The envoys decided further talks would be held soon during the envoys’ visits to Northeastern states along Indo-Burmese border, a ministry official said on Monday. The ambassadors from the Asean countries, Krit Kraichitti of Thailand and Kyi Thein of Burma, met BK Handique, the minister of mines and development of the northeastern region (DoNER) on May 26, a government statement said.
“It’s a courtesy visit,” an official from the DoNER told Mizzima. “The Thailand and Burma ambassadors called up BK Handique for a meeting, and … came to the conclusion they would visit the Northeastern Region to explore the possibility of promoting tourism and trade in a two-phase visit.”
“The minister of mines and DoNER would be co-ordinating the two-phased visit, which includes Mizoram, Manipur and Tripura in the first phase and Sikkim, Nagaland and Arunachal Pradesh on the second,” the ministry official said, referring to six of the country’s northeastern states. The tour date was yet to be set and “will be finalised after consulting the respective ministers. We are hoping it will be in … August and September”, he said.
The Burmese ambassador gave Handique a report on the road linking Zokhta in Mizoram State with Setpytpin in Burma. He said Burma was acting on India’s request that development of the road be expedited, the statement said.

### DATA
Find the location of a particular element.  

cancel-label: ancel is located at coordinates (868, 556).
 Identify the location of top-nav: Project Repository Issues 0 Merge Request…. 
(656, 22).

### EXERCISE 1
Answer these from the article about the ambassadors' meeting:
(a) On what date did the two ambassadors meet BK Handique?
(b) Which states make up the first phase of the planned visit?
(c) What two places does the road in the Burmese ambassador's report connect?
### EXERCISE 2
Write the next few sentences of the article about the ambassadors' meeting, picking up after its last sentence.
The material has nothing to do with the article about the ambassadors' meeting.

### EXERCISE RESPONSE 1
(a) May 26
(b) Mizoram, Manipur and Tripura
(c) Zokhta in Mizoram State and Setpytpin in Burma

### EXERCISE RESPONSE 2
The road is part of the “Kaladan multi-modal transit transport project” financed by India, which aims to boost links between ports on India’s eastern seaboard and Sittwe in Arakan (Rakhine) State, Burma.
From there goods will be shipped along the Kaladan River from its confluence near Sittwe to Paletwa in Chin State and by road to India’s Mizoram State, which will provide an alternate route for transport of goods to India’s landlocked northeast, according to the ministry’s website.
According to the official, measures to promote border trade were also discussed and a recent notice from India’s export-import watchdog, the Directorate General of Foreign Trade, expanding permitted commodities for trade along the Indo-Burmese border, was also presented.
A list of 21 commodities had been allowed for trade with Burma but on May 12, the watchdog added 18 categories to the permitted items that included bicycle parts, life-saving drugs, fertilisers, spices, incense sticks, sugar, salt and stainless-steel utensils.
The meeting also aimed to build cultural ties.
However India’s soft diplomacy with Burma keeps one eye firmly fixed on the latter’s natural energy resources. Indian government corporations such as ONGC and gas transporter GAIL (India) have secured stakes in gas-field development and onshore pipeline projects in Burma.